The paper provides an in-depth analysis of quantization error, on theoretical Gaussian data as well as experimental training tensors. The quantization signal-to-noise ratio (QSNR) is defined as following:

$$ \text{QSNR} = -10\log_{10} \left( \frac{\lVert X - X_q\rVert_2^2}{\lVert X \rVert_2^2} \right) $$

With block scaling quantization format, one key metric is the crest factor:

$$ \kappa = \frac{\max(|\textbf{X}|)}{\lVert \textbf{X} \rVert_2} $$

i.e. comparing the peak value of a tensor to its $L^2$-norm. Block scale quantization is usually done by renormalizing all values by the maximum in a block, meaning that if the later is an outlier, the other values will tend to be “squeezed” to the sub-normal range, or flushed to zero. As a consequence, the larger the crest factor is, the more quantization error will tend to be large for low-bits formats.

A theoretical QSNR modelling is provided on Gaussian random data, showing that floating point quantization is showing better signal-to-noise ratio for large crest factor (the cut-off being around 2).

Crest analysis of block formats on random Gaussian data.

A similar analysis is done on experimental tensors (activations, weights and gradients):

Crest analysis of block formats on LLM experimental tensors data. No Hadamard transform.

It shows in particular that int4 is competitive with fp4 when associated with an FP8 E4M3 floating point scaling factor. Additionally, the combination with random Hadamard rotation on the every block leads to a substantial QSNR improvement on integer formats:

Crest analysis of block formats on LLM experimental tensors data. With Hadamard transform.

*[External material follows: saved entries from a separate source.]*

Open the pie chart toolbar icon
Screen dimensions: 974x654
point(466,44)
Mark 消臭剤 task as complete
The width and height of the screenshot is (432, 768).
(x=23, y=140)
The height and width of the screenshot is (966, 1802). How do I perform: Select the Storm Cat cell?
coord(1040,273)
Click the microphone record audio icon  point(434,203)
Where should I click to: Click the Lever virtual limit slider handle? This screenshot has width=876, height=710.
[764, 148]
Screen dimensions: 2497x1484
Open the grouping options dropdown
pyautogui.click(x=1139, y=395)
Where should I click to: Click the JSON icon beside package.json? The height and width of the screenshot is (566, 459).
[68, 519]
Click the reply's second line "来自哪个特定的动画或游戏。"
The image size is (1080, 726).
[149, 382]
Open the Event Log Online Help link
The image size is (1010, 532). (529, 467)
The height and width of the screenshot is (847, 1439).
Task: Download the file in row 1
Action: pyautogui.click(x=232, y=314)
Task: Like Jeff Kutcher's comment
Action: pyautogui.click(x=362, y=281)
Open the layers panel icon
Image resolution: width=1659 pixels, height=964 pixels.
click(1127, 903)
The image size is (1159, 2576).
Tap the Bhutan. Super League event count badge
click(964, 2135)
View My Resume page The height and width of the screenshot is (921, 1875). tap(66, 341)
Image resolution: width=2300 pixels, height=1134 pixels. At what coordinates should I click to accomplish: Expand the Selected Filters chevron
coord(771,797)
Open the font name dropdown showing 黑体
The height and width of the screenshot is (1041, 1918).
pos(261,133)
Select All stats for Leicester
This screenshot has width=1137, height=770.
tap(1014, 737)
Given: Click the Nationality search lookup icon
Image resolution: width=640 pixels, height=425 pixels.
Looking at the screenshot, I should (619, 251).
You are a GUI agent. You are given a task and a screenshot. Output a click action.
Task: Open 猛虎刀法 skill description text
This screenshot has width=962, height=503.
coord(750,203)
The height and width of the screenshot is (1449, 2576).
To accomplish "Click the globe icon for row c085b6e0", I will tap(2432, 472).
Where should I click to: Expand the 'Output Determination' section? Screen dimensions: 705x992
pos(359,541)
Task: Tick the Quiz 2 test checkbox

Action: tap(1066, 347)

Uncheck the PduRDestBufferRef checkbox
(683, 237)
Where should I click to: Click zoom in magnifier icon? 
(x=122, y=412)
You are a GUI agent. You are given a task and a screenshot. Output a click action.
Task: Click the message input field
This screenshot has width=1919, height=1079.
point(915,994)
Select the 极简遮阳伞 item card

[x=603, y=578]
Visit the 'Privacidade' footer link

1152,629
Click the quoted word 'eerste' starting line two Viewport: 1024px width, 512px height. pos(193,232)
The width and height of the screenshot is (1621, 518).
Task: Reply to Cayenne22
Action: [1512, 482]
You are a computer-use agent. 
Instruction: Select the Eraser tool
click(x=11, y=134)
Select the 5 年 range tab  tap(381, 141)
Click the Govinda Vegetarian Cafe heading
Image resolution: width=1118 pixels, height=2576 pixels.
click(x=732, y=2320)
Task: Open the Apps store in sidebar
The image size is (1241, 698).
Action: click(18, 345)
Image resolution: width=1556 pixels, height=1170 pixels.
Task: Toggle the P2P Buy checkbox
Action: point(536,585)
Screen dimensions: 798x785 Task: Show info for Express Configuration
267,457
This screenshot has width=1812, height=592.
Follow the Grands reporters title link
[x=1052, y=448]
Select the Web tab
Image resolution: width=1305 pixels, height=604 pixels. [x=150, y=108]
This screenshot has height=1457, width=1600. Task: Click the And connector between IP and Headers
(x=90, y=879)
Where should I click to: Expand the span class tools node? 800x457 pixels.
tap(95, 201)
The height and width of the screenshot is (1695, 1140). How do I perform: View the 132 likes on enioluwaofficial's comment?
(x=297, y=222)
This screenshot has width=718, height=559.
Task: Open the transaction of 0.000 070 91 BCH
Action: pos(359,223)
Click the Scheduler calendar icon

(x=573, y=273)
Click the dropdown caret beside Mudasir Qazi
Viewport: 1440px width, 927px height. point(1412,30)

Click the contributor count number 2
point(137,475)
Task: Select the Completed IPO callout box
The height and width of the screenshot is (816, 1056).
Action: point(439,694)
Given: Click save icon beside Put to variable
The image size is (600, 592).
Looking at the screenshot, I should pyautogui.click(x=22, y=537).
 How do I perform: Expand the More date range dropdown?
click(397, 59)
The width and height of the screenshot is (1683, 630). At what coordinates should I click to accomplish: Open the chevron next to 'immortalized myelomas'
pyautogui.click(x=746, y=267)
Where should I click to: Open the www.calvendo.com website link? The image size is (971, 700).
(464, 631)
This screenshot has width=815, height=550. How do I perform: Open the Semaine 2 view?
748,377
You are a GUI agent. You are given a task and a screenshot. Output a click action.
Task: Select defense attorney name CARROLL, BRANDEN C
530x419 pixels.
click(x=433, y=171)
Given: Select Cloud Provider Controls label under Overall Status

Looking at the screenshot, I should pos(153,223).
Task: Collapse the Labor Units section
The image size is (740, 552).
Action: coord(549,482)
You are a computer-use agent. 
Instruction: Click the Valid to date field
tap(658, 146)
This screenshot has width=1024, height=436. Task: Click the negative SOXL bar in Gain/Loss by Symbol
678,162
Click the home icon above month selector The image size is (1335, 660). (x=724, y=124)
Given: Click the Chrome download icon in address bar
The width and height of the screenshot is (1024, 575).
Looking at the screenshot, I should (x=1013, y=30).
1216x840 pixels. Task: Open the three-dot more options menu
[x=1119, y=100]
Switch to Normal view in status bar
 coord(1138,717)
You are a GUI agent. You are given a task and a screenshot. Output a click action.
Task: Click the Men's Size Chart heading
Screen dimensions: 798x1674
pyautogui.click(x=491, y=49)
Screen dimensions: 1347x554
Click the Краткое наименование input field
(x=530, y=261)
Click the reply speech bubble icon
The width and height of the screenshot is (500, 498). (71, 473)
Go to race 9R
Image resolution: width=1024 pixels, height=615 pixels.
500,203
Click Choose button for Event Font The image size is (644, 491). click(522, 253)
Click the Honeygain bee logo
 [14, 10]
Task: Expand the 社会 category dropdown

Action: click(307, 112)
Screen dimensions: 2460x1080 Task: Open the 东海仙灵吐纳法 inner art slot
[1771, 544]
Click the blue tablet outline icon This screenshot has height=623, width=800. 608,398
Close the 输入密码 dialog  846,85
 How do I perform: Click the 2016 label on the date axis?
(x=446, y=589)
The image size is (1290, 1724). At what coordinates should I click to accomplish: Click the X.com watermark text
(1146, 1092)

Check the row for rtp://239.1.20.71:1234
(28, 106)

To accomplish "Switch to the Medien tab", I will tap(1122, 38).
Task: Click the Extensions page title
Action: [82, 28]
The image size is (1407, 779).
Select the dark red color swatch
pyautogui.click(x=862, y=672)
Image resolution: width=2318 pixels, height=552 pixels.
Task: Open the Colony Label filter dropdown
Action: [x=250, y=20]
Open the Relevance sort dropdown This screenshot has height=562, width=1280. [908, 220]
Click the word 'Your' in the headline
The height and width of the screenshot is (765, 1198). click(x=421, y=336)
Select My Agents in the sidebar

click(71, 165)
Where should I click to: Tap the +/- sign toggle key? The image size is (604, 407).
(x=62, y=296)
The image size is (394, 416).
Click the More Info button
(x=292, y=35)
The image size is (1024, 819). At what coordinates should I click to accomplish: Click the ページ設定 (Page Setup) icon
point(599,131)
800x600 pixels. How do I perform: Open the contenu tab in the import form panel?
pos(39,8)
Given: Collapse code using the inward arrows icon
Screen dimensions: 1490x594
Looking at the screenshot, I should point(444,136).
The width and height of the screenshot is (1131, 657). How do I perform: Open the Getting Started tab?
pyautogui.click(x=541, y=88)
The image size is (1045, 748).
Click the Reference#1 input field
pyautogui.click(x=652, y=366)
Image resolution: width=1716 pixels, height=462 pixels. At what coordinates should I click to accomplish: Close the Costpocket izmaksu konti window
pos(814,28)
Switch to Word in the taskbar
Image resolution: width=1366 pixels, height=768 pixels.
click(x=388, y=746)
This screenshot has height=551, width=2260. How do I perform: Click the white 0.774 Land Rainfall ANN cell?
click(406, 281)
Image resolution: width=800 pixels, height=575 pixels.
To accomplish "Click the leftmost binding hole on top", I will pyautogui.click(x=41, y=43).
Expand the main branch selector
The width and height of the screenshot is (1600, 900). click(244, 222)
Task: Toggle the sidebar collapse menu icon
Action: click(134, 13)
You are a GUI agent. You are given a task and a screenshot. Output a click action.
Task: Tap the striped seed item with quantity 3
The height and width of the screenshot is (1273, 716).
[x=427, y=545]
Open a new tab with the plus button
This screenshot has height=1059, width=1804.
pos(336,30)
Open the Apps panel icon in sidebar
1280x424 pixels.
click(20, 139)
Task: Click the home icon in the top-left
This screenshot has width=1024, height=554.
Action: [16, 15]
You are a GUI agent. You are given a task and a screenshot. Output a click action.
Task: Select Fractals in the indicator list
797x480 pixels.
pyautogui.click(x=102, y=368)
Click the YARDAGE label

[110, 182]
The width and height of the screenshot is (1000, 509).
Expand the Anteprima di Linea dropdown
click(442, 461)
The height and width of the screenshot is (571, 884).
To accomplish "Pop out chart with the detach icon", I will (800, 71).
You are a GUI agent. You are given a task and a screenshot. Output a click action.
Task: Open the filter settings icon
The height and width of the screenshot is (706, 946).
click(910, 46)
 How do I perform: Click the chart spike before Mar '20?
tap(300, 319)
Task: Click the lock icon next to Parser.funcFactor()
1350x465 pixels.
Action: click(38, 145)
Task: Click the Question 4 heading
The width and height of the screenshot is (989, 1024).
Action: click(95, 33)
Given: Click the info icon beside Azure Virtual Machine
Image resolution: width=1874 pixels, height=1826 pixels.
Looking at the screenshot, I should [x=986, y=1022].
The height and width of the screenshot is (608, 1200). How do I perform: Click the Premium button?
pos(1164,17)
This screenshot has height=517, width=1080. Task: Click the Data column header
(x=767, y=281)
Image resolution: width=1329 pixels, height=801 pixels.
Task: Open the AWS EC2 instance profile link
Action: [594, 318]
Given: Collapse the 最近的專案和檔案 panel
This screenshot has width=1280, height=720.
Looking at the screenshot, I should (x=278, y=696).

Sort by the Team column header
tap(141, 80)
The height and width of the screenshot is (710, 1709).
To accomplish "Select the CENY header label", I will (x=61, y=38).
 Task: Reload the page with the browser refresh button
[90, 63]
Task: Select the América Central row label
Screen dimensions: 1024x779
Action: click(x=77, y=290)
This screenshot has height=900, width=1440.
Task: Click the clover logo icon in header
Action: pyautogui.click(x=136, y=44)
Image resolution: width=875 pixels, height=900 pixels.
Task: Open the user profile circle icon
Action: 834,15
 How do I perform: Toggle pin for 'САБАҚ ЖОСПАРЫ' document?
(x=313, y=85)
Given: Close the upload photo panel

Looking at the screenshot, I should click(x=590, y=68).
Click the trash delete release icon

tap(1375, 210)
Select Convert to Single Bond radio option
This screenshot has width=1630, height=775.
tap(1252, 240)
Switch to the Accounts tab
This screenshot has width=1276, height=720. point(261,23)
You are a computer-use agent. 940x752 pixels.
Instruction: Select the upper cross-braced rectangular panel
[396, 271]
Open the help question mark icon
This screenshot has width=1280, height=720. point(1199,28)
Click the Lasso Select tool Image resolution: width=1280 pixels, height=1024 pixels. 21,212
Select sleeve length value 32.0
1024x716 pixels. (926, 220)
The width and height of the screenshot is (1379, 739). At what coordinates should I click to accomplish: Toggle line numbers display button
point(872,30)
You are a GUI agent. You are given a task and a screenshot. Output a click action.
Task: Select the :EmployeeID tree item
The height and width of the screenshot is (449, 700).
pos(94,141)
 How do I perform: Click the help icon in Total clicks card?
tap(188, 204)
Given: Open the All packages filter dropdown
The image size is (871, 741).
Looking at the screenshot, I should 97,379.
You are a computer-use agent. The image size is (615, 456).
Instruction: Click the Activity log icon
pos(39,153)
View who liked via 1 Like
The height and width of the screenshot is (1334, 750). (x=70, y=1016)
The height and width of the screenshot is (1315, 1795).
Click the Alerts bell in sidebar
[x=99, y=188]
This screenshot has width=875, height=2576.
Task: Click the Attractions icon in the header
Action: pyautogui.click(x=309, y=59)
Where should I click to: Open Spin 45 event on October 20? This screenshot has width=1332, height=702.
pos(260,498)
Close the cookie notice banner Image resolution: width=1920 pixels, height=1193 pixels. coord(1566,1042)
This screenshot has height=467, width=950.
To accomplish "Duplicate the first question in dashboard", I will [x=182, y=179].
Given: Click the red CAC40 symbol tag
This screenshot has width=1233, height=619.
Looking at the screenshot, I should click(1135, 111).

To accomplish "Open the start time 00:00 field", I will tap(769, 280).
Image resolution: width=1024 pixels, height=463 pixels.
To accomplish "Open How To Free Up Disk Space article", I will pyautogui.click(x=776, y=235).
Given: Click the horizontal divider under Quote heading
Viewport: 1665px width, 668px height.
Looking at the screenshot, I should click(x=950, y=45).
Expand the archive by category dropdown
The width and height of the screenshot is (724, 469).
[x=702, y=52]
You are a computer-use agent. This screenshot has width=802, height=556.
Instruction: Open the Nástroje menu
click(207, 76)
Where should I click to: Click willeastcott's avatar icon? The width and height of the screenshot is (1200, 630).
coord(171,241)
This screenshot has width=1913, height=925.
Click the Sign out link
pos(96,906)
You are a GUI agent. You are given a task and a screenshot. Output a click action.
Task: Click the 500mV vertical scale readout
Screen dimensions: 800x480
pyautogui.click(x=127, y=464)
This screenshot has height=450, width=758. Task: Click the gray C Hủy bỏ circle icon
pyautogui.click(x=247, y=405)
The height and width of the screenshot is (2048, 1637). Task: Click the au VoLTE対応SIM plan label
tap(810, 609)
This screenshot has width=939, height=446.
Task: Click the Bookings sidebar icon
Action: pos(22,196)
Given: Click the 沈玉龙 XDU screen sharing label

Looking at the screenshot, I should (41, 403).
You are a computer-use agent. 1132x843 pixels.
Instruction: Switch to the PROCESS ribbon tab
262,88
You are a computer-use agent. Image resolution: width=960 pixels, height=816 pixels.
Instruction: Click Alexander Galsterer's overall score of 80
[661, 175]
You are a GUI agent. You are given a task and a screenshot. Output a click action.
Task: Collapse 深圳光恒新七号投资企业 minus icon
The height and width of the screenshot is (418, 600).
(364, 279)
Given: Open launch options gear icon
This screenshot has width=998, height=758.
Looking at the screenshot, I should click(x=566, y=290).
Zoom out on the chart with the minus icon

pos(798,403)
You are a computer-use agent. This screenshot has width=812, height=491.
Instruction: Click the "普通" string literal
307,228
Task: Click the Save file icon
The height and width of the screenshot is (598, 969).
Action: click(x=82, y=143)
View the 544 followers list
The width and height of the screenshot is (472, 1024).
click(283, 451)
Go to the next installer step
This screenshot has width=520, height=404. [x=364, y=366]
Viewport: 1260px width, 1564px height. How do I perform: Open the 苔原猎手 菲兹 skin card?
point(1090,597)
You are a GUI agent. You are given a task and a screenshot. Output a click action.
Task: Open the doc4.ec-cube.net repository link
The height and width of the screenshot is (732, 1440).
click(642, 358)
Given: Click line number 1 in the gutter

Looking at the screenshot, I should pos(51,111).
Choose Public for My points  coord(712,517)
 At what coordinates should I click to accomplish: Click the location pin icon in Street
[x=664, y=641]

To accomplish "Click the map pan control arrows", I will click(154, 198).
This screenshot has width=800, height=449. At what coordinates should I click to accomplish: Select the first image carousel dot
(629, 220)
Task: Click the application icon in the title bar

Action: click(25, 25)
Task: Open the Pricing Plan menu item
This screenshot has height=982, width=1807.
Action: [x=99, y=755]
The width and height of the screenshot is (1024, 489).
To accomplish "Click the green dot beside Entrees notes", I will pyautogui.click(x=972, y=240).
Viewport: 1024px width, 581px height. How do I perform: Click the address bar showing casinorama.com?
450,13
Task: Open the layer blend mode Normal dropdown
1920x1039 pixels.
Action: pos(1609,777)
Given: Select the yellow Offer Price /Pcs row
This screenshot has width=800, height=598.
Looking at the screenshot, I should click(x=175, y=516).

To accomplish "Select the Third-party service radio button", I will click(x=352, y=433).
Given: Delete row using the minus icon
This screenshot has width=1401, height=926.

As observed on the x-axis, applying an Hadamard transform will tend to decrease the crest factor of block, as any large outlier will be “spread” over all values. As a consequence, in the 4-bits scenario, most blocks are moved in a crest range favorable to integer quantization.

Experimental results

The data analysis of the authors is combined with experimental results, on inference and training. On the inference side, a direct-cast comparison in done on a collection of models:

Direct-cast inference analysis. With and without Hadamard transform.

As argued by the authors, integer block formats match the accuracy of floating point formats when combined with Hadamard transforms. It would interesting to see if these results can be extended to quantization aware training, which is nowadays the standard for the optimal accuracy on quantized models.

The authors also validate their approach on LLM pre-training. Training experiments are done on Llama1B and Llama3B models, using the Olmo2 dataset:

LLM Llama 3B pre-training in MXIn8 and MXFP8.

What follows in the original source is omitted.